[Opening Text under study section]
Background: In September 2001, Dr. Howard Ashby began treating Jan DeMeerleer, who had previously been diagnosed with bipolar and associated disorders. Ashby was aware of DeMeerleer’s treatment history including that he had been hospitalized in 1992 for suicidal ideation and sought outpatient treatment in 1997 for suicidal ideation, and that he was prescribed Depakote both times, but stopped taking the medication because of side effects. Ashby prescribed DeMeerleer Depakote and noted that it would be necessary to monitor compliance with the medication regimen. In 2003, DeMeerleer learned his wife was having an affair, and they divorced shortly thereafter. He suffered severe depression and again expressed suicidal and homicidal thoughts, but assured Ashby that he would not act on them. In 2005, DeMeerleer began a relationship with Schiering. The relationship progressed rapidly but fell apart when DeMeerleer struck one of Schiering’s sons in 2009. DeMeerleer also lost his job around this time. Ashby last met with DeMeerleer in April 2010, at which time he reported suicidal ideation but stated that he would not act on it.
[Closing Text under study section]
= Exercise 1 =
Answer these questions from the case background:
(a) In what year was DeMeerleer hospitalized for suicidal ideation?
(b) What did DeMeerleer do to one of Schiering's sons in 2009?
(c) When did Ashby last meet with DeMeerleer?
= Exercise 2 =
Pick up the background on DeMeerleer's treatment by Ashby and carry it on from its last sentence.
The items after this sentence come from a different source than the case background.
[Opening Recorded data section]
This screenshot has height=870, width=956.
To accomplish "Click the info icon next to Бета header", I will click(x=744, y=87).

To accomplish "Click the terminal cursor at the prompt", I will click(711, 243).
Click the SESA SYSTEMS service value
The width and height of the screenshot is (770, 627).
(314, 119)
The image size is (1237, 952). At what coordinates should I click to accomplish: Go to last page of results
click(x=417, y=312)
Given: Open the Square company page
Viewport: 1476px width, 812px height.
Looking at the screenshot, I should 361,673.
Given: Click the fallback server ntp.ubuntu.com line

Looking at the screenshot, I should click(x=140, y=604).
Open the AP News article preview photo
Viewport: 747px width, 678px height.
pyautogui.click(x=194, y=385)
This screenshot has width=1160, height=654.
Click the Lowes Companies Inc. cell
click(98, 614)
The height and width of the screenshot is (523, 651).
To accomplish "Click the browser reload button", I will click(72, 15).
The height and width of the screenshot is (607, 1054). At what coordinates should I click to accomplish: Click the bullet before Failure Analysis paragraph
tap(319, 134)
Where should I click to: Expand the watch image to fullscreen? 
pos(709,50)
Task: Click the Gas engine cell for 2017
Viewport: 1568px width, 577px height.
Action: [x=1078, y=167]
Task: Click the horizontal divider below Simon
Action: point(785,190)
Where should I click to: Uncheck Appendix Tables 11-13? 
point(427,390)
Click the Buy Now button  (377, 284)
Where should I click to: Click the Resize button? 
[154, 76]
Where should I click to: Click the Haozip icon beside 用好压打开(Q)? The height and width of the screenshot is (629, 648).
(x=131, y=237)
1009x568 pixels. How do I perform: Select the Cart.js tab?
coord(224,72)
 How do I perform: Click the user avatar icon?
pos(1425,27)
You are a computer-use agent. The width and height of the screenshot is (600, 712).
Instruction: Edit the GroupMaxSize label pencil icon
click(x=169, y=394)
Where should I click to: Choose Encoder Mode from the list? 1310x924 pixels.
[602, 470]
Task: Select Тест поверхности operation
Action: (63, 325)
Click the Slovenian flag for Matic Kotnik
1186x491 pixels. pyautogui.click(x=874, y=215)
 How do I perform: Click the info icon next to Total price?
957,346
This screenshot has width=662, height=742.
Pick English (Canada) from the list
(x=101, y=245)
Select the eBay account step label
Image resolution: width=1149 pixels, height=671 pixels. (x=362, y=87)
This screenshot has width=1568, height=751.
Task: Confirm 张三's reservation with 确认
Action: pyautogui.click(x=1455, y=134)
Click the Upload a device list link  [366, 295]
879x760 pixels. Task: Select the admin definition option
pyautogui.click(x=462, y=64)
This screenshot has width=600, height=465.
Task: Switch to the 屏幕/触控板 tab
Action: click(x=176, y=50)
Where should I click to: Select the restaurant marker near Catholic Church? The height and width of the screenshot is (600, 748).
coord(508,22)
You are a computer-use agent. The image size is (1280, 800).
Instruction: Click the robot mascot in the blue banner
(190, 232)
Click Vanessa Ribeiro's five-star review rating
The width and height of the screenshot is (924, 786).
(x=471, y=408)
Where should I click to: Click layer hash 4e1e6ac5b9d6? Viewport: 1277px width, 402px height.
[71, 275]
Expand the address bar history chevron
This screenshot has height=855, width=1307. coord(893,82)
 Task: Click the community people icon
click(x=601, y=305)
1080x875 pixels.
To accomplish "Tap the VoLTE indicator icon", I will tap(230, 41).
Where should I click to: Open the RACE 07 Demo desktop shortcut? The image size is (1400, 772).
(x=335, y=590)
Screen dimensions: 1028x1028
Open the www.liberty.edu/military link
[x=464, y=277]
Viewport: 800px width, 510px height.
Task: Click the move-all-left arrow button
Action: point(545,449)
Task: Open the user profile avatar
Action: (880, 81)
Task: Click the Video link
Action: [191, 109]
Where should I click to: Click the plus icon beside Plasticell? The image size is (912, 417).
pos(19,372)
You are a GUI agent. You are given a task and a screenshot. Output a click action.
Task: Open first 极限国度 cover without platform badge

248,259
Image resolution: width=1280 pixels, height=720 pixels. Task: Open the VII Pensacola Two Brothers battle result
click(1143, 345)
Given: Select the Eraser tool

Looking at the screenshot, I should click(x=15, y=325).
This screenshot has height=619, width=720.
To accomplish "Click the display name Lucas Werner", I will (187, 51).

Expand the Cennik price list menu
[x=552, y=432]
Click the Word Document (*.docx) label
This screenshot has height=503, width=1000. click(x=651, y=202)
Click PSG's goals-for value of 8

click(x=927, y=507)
[Closing Recorded data section]
= Your response 1 =
(a) 1992
(b) He struck him.
(c) April 2010

= Your response 2 =
DeMeerleer and Shiering attempted to mend their relationship, but Schiering ended it in July 2010. The next day DeMeerleer shot and killed Schiering and her son and attempted to kill her other son, who was able to escape. DeMeerleer then went home and took his own life. Schiering’s mother and surviving son filed medical malpractice and medical negligence claims against Ashby alleging a failure to follow the accepted standard of care in treating DeMeerleer. Ashby moved for summary judgment on the basis that the attack was not foreseeable and that Ashby did not owe the victims a duty of care. The trial court granted summary judgment in favor of Ashby, but the court of appeals reinstated the medical negligence claim.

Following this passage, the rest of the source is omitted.